* [What the task asks] Begin with the opening line of the records and extract each line through the one holding "店舗案内 (451, 102)"; pictures are not part of the copy.

Stored data entries:
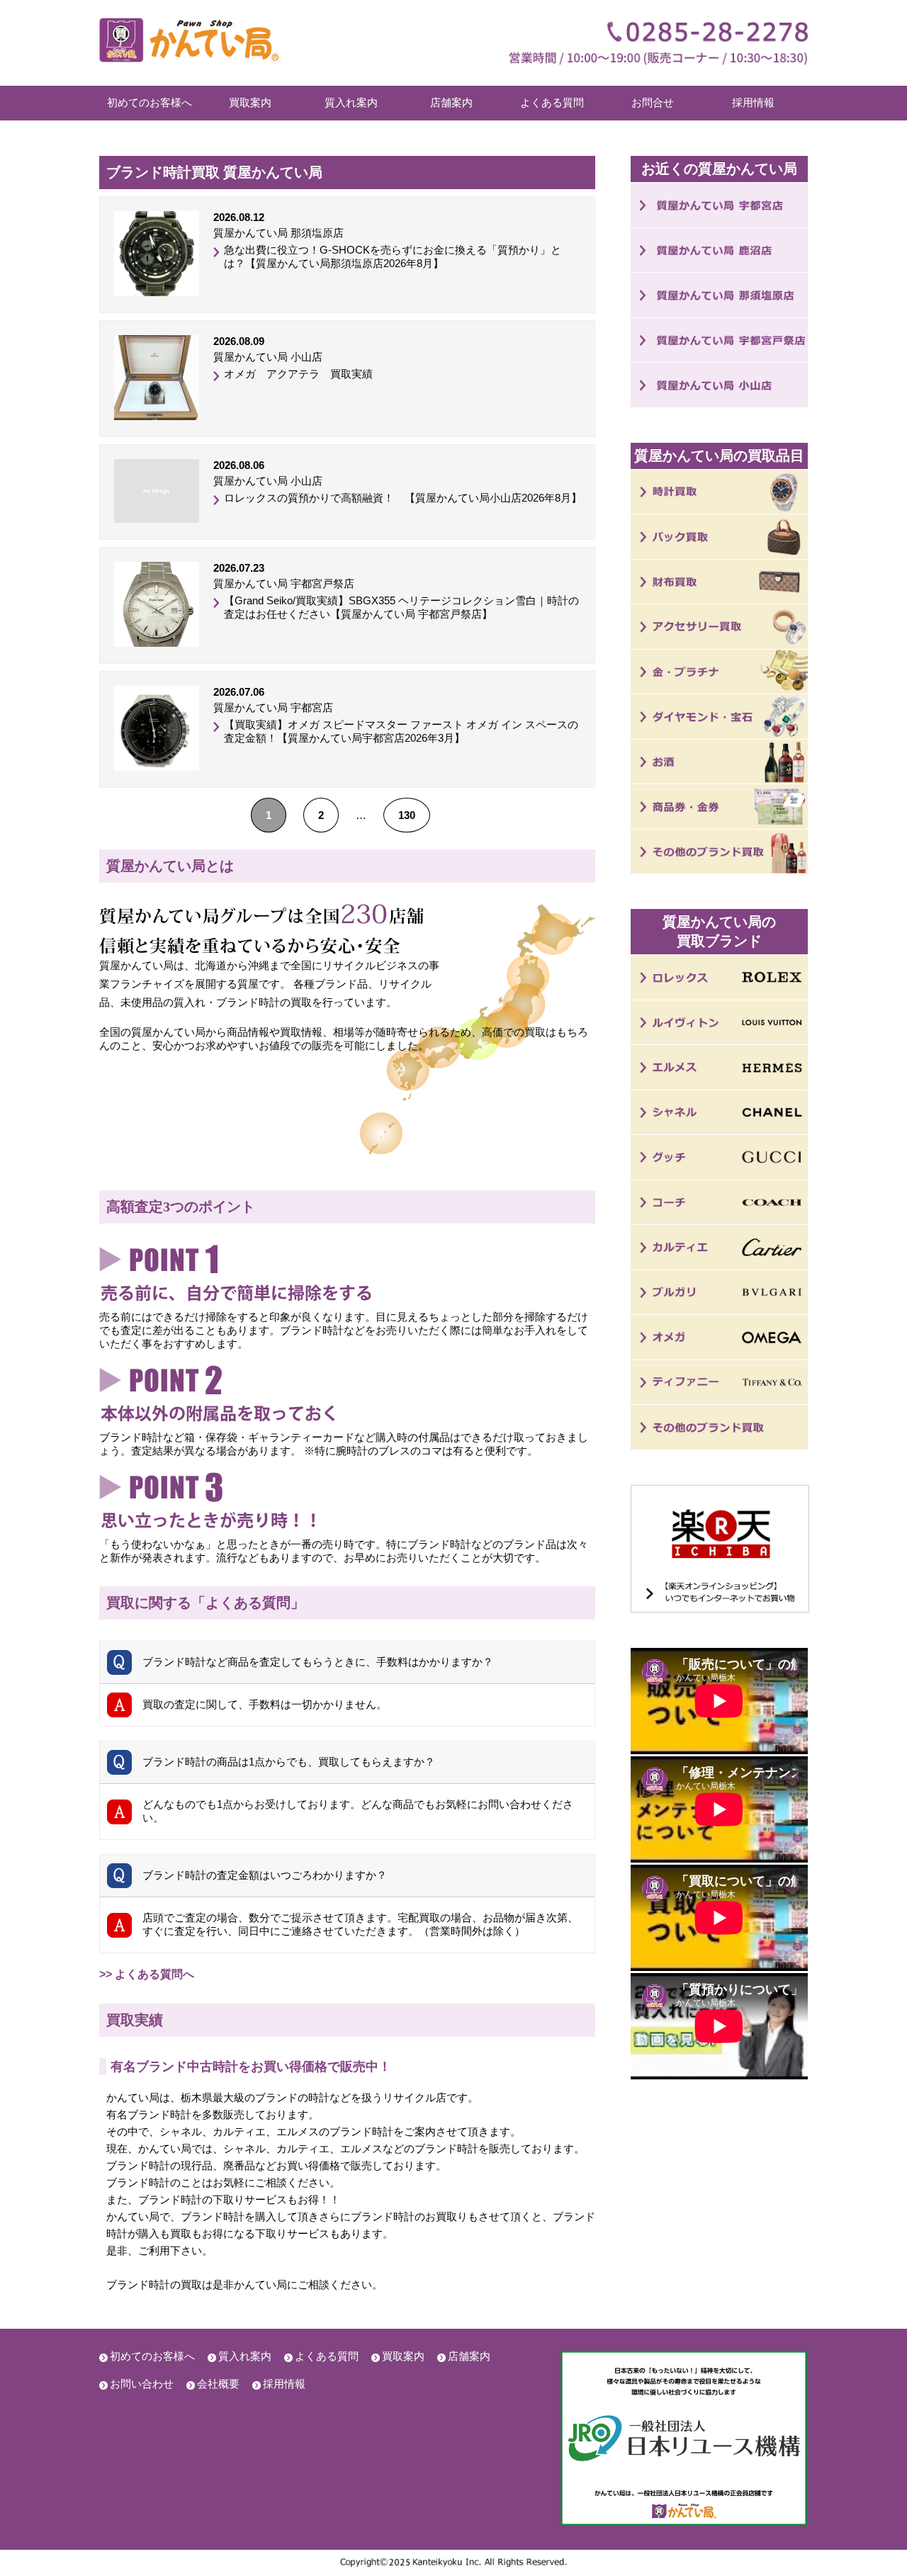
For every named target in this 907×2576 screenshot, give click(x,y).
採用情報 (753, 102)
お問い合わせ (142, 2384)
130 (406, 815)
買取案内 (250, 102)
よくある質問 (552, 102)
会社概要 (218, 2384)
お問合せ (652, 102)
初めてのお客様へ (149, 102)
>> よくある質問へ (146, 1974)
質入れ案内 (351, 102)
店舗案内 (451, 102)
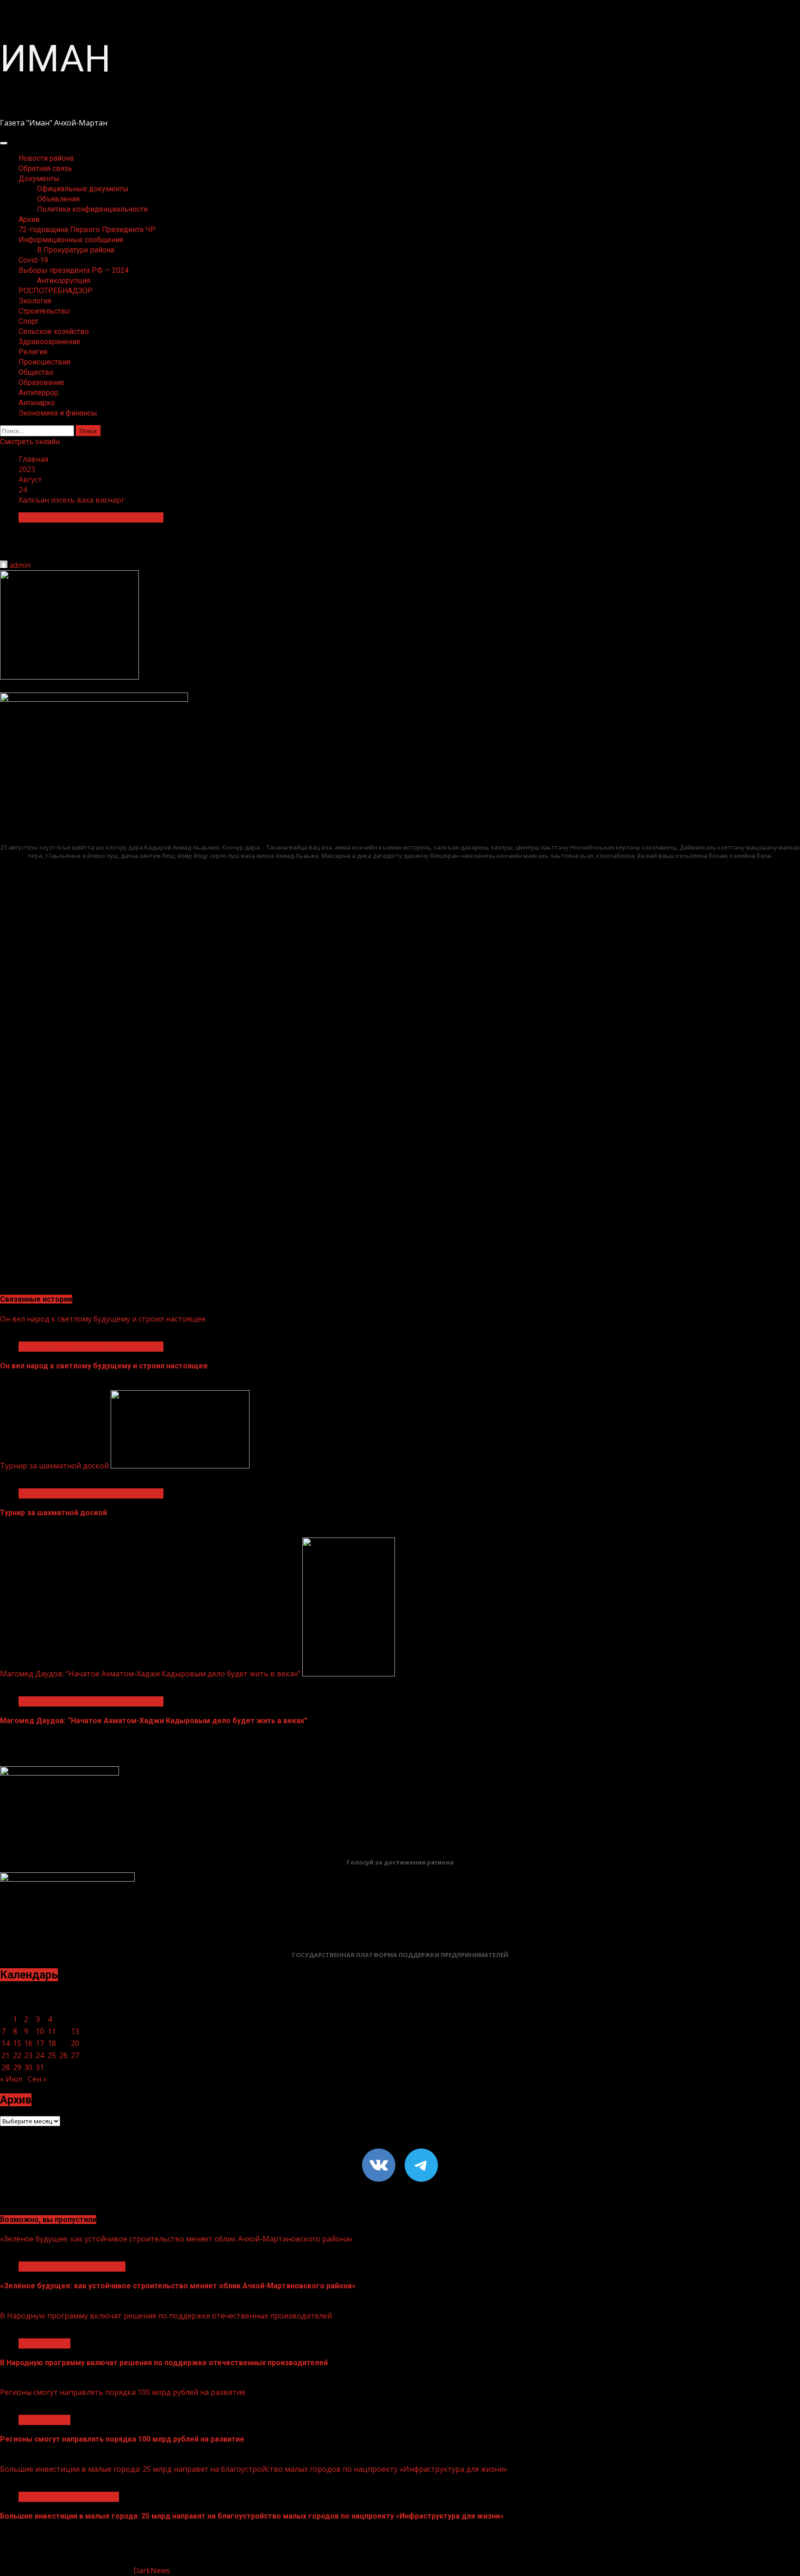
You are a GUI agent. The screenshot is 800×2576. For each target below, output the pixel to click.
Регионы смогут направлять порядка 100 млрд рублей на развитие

* [Answer area]
For every named target in this 907×2576 screenshot, give click(x,y).
採用情報 (753, 102)
お問い合わせ (142, 2384)
130 (406, 815)
買取案内 (250, 102)
よくある質問 (552, 102)
会社概要 (218, 2384)
お問合せ (652, 102)
初めてのお客様へ (149, 102)
>> よくある質問へ (146, 1974)
質入れ案内 (351, 102)
店舗案内 (451, 102)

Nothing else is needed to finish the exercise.